__Work request__.
Among the records below, find each line that includes the string "agent" and copy it.

Dataset excerpts

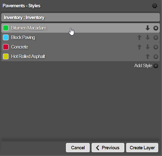Screen dimensions: 162x156
Task: Go back with the Previous button
Action: 108,148
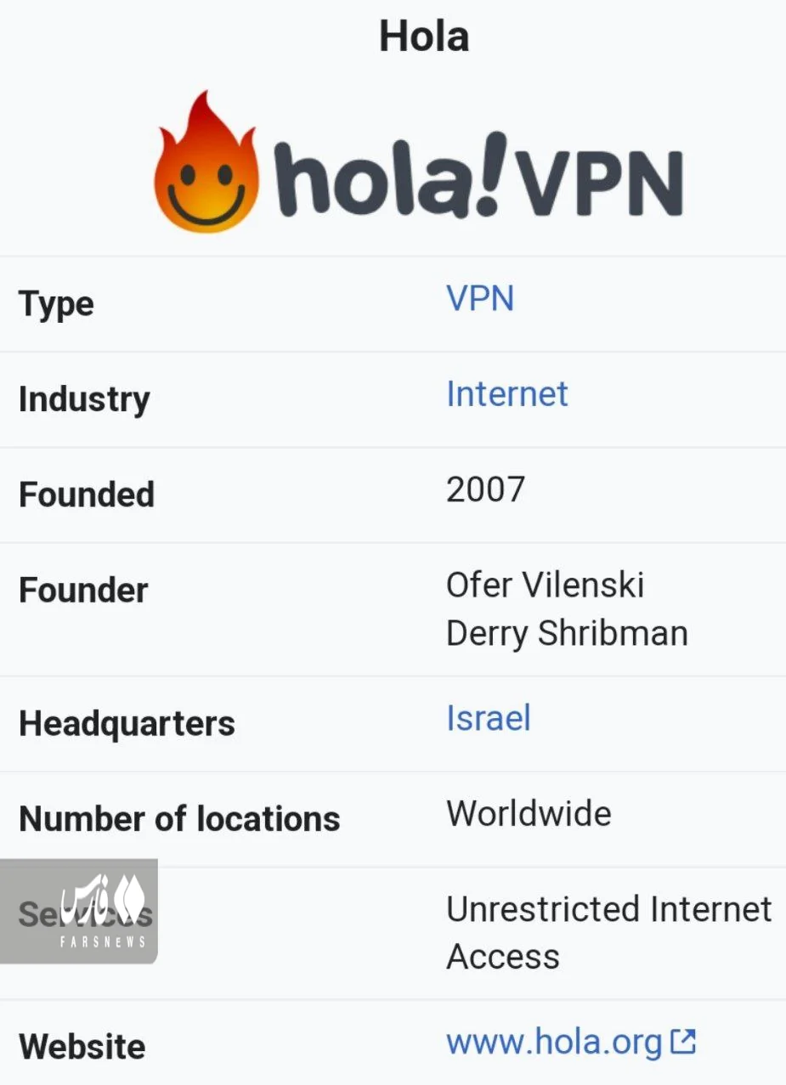Screen dimensions: 786x1085
Task: Click the Headquarters row label
Action: click(127, 724)
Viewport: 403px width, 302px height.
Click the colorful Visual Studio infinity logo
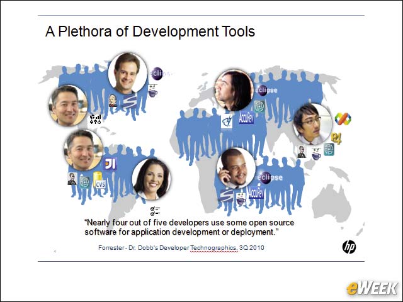pyautogui.click(x=343, y=119)
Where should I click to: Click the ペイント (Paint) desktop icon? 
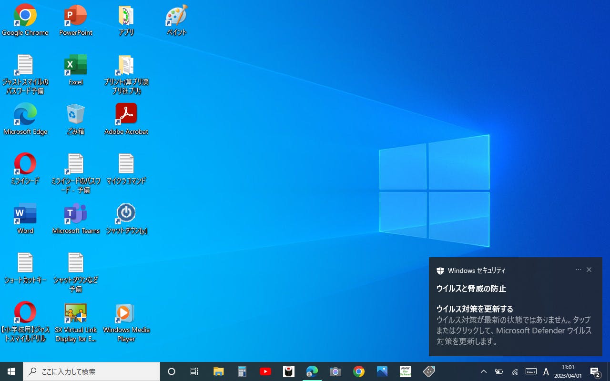(x=176, y=16)
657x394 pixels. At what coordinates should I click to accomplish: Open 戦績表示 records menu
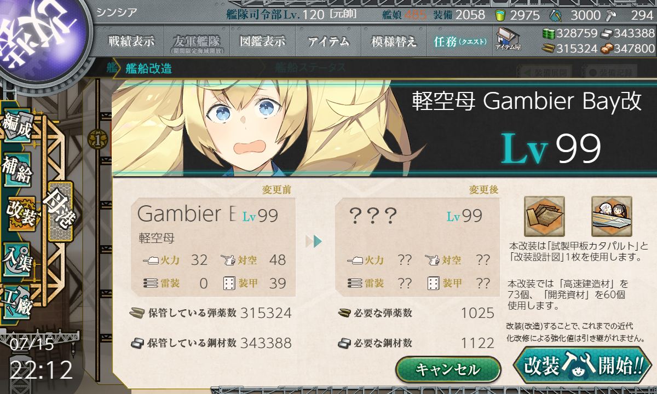131,41
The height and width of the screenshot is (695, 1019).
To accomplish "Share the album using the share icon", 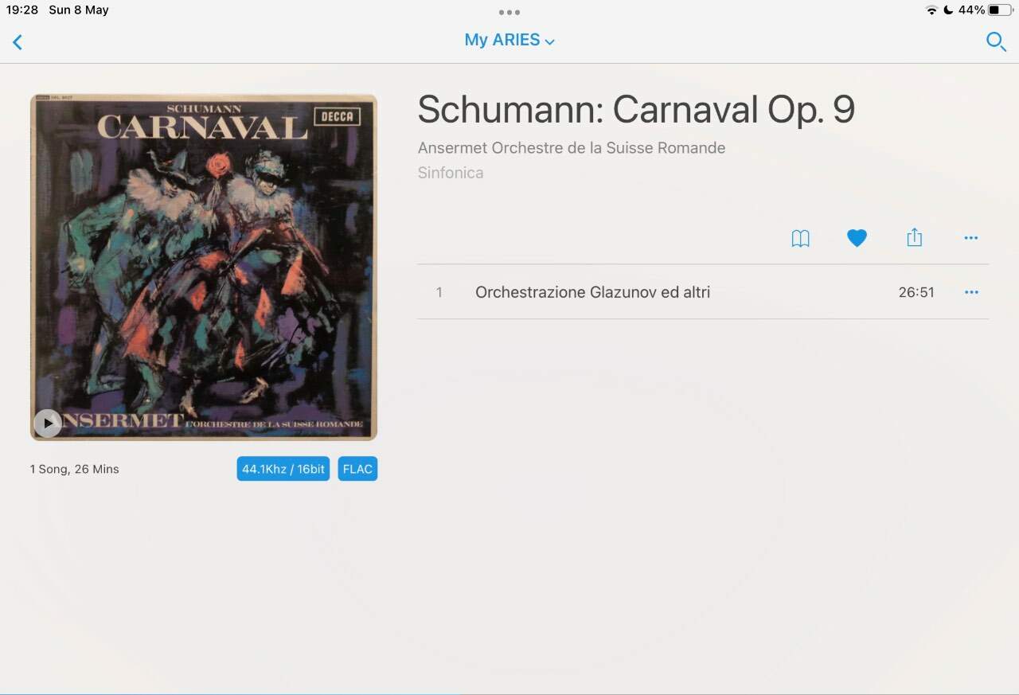I will (914, 237).
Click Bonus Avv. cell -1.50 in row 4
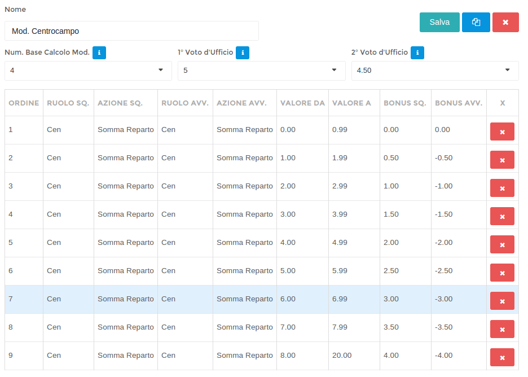The image size is (528, 377). [x=444, y=214]
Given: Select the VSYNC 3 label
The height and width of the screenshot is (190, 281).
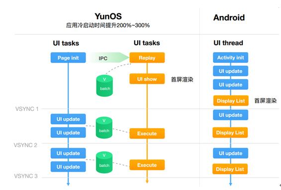Looking at the screenshot, I should (x=26, y=176).
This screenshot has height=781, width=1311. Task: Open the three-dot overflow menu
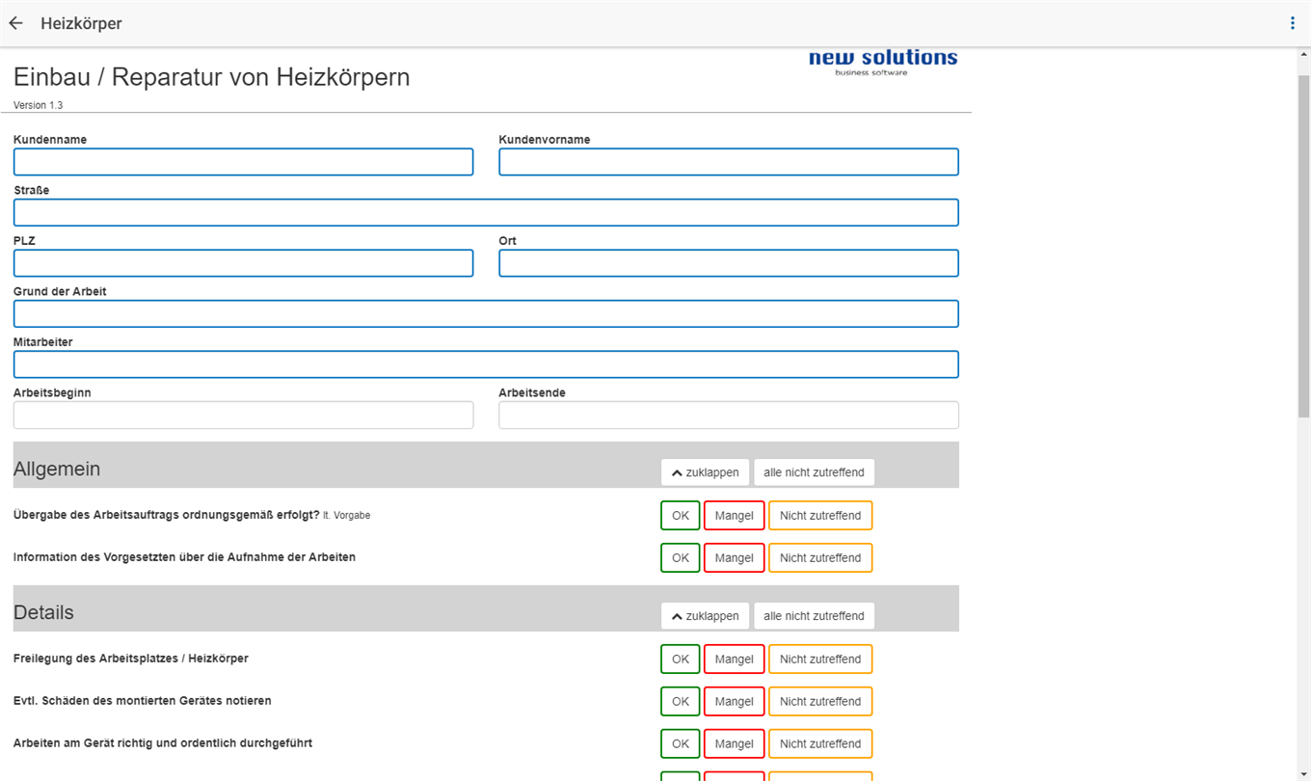(1293, 23)
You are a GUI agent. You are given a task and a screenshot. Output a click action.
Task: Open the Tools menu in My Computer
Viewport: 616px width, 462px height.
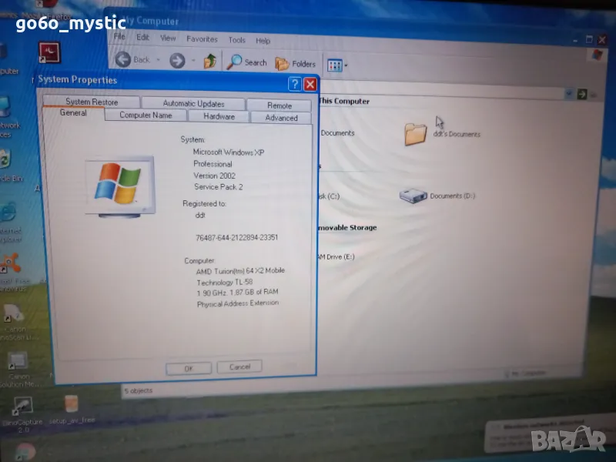[236, 40]
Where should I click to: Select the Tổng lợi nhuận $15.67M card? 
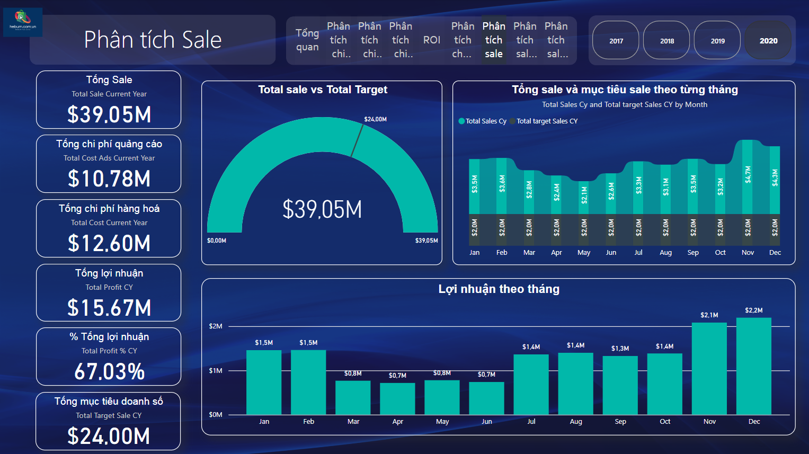tap(109, 293)
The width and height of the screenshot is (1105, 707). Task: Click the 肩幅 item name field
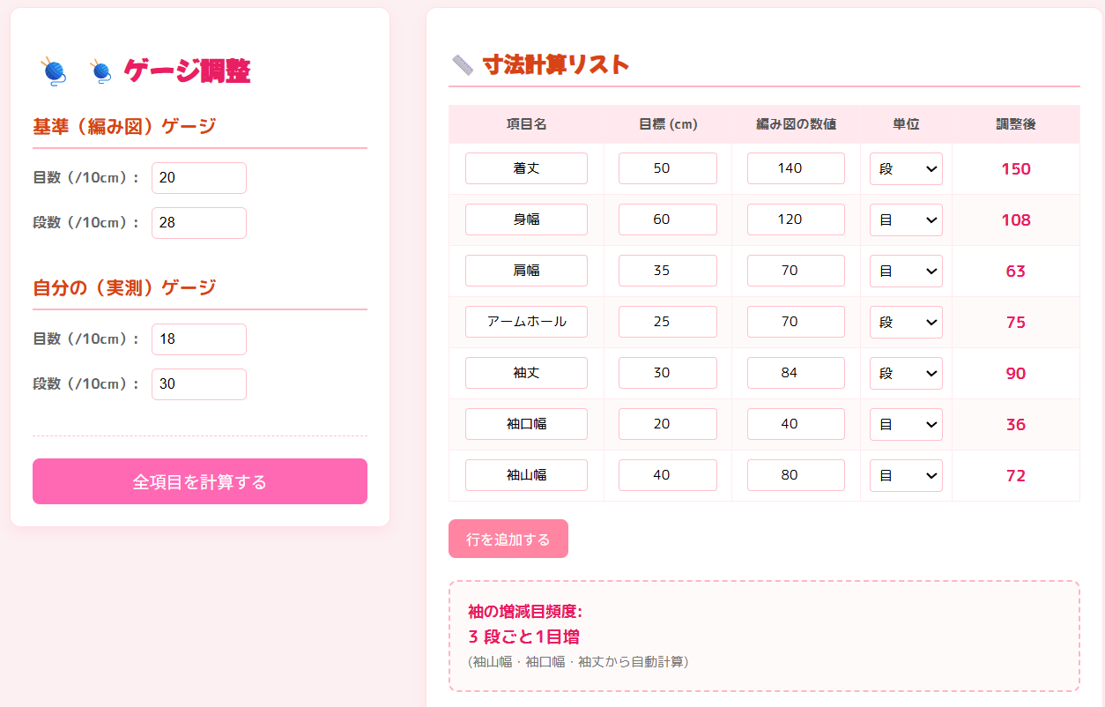coord(526,271)
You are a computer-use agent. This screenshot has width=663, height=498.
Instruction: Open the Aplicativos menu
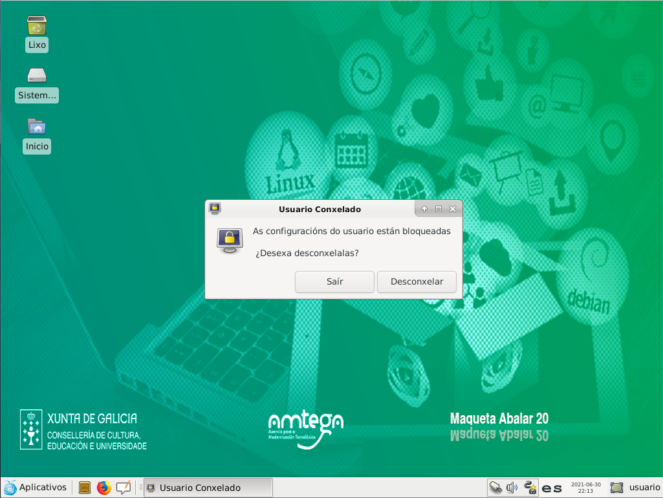[x=36, y=488]
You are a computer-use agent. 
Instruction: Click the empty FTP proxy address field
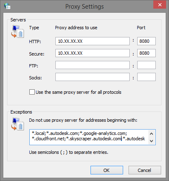[x=93, y=65]
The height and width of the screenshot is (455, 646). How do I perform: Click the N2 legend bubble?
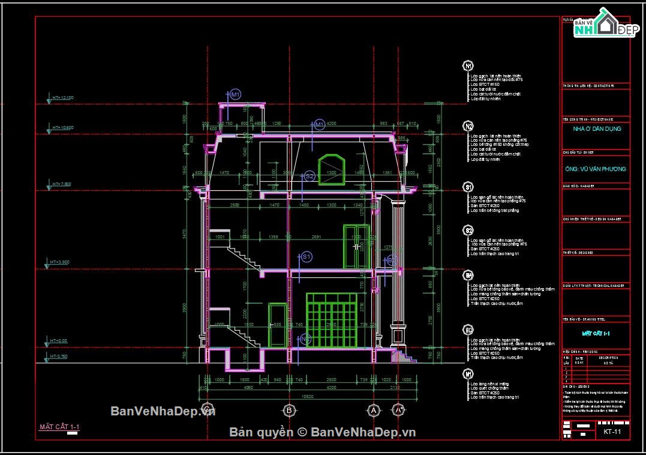click(468, 126)
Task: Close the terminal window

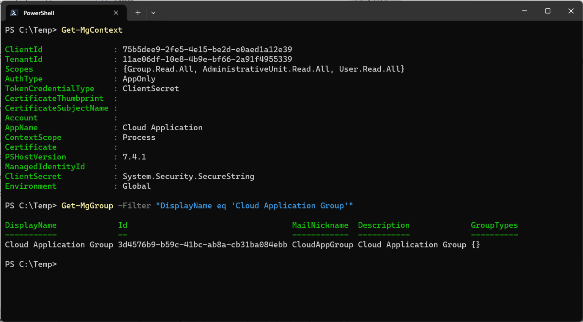Action: (571, 11)
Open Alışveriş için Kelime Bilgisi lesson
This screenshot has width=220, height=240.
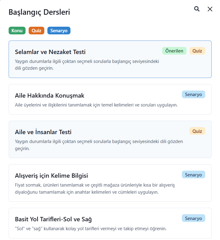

__Exercise solution__.
You are a GUI agent. You are given a task and a screenshot. Output a click action.
You are a computer-use agent. This screenshot has width=663, height=498.
You are a computer-use agent. 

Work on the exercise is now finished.